Et Olivier créa Élektronlibre. Toujours animé du plaisir de partager les créations en train de se construire, il sent son appétit grandir. « Jérôme Thomas m’a amené vers des structures comme Aubervilliers, Malakoff, le CIRCA ». Mais pour diversifier les compagnies, les festivals, les institutions qui lui demandent ensuite de les accompagner, « il faut se lancer seul ». Élektronlibre, son agence de relations presse, naît en 2001. Sa manière de travailler est reconnue, il sait affirmer « énormément d’ambition » pour les gens pour qui il travaille, mais également un positionnement engagé : « ce qui m’importe, c’est de ne pas être considéré comme un prestataire de service, mais comme faisant partie de l’équipe ».

Celles et ceux qui le fréquentent connaissent cet engagement fort pour les projets, les artistes et les institutions qu’il accompagne. Inlassablement, il assiste aux répétitions, voit les spectacles plutôt six fois qu’une, suit leur évolution. Vous le croisez à Paris sur les sièges d’un théâtre labellisé, il est à nouveau assis près de vous quelques mois après pour ce même spectacle parti en tournée dans un festival prestigieux, ou sur une scène des Vosges ou de Charente. Entre temps, il aura suivi maintes représentations. Père de trois enfants qui doivent se passer de lui au moins les trois soirs par semaine où il s’assoit dans les gradins, il saisit ce qui le passionne, l’évolution d’un spectacle qui n’est jamais ni tout à fait le même, ni tout à fait un autre.

 

Il fait souvent plus. Et avec gourmandise. L’un de ses plus beaux souvenirs ? Le spectacle Ceux qui restent, que David Lescot crée en 2013 au Monfort sur les rescapés de la Shoah. « J’ai proposé à une poignée de journalistes de revivre l’histoire de ce spectacle à l’occasion de la commémoration des soixante-dix ans du soulèvement du ghetto de Varsovie ». Séduite par la proposition, Stéphanie Fromentin, alors journaliste à France Inter, ne sait cependant pas trop comment la mettre en musique. Avec la rédaction de l’émission Interception, le projet se précise. Pourquoi ne pas partir ensemble à Varsovie pour enregistrer deux témoins encore vivants du soulèvement du ghetto, Paul Felenbok et Wlodka Blit-Robertson dont les familles furent cachées dans le même immeuble ? Témoins qui ont inspiré David Lescot. C’est un succès, public et médiatique, pour la pièce comme pour l’émission de la radio publique.

 

Aussi discret que prévenant, il connaît les réalisations et les projets de ce monde effervescent. Il s’intéresse moyennement aux anecdotes et aux ragots, mais est intarissable sur les créations elles-mêmes, toujours complice des artistes. Il les vend. Pas en numéraire. En contenus, en surprises, en émerveillements. S’il a un regret, c’est d’avoir vu des représentations ne pas être accueillies comme il pensait qu’elles le méritaient.

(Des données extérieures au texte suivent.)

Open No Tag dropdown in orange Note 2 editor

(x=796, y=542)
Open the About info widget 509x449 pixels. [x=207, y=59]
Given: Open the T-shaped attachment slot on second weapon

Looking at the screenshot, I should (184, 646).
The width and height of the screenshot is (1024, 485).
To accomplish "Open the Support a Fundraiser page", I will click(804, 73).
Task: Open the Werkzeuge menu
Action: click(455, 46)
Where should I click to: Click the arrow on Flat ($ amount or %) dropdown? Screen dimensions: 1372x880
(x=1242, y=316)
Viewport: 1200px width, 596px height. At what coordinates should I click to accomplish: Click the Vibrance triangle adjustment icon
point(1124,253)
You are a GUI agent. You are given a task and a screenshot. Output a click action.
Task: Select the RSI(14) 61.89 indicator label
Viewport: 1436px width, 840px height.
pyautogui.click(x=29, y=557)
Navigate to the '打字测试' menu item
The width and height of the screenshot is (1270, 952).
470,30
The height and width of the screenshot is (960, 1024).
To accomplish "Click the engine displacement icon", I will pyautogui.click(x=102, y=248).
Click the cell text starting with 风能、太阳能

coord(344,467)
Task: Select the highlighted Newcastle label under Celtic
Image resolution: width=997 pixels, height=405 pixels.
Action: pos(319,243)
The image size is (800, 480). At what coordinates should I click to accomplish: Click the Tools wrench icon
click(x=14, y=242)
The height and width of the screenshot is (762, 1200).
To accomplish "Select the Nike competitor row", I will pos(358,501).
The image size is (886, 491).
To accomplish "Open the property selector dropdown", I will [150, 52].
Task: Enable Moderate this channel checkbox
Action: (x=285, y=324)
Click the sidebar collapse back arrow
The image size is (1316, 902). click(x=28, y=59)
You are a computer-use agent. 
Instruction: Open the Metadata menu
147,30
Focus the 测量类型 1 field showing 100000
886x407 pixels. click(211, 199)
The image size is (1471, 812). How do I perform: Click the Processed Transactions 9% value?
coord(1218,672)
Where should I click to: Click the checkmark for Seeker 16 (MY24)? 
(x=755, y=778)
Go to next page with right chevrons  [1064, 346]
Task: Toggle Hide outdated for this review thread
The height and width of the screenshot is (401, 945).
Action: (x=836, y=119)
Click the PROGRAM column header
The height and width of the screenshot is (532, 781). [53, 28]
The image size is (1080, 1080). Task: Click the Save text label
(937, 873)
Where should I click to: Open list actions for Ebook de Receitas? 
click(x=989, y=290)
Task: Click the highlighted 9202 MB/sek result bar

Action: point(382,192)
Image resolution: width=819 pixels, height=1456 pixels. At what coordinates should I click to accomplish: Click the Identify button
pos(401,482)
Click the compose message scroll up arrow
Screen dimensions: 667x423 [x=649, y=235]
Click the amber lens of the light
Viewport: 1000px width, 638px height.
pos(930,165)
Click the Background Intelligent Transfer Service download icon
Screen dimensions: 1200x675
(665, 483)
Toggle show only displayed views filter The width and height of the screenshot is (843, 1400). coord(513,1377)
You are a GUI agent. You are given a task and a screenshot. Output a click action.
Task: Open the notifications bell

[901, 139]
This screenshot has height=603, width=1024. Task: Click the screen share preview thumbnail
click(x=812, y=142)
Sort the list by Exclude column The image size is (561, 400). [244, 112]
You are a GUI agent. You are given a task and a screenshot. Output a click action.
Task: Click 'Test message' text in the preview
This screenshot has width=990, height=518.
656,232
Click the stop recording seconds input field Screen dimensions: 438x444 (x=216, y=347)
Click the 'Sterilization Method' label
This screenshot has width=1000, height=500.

« Aujourd’hui il est davantage dans la découverte d’artistes », dit encore de lui Laurence de Magalhaes. Tout en continuant à accompagner Cyril Teste et Jacques Vincey, le Studio-ESCA d’Asnières et Artcena, la maison Maria Casarès ou le Théâtre de la Concorde.

Le temps suspendu du Covid aurait pu être une épreuve pour son entreprise. Il l’a été, mais pas seulement. « Ce que j’ai aimé à cette période, c’est la cohésion, la solidarité du milieu des arts vivants. Et puis cette façon de se saisir de cet autre rythme pour réfléchir et penser autrement ». Un « penser autrement » qui signe sa foi dans les arts vivants. Alors que les financements sont bousculés, il « ne voit pas l’avenir sans culture ». Foisonnante, multiple, la création artistique ne faiblit pas. Lui non plus.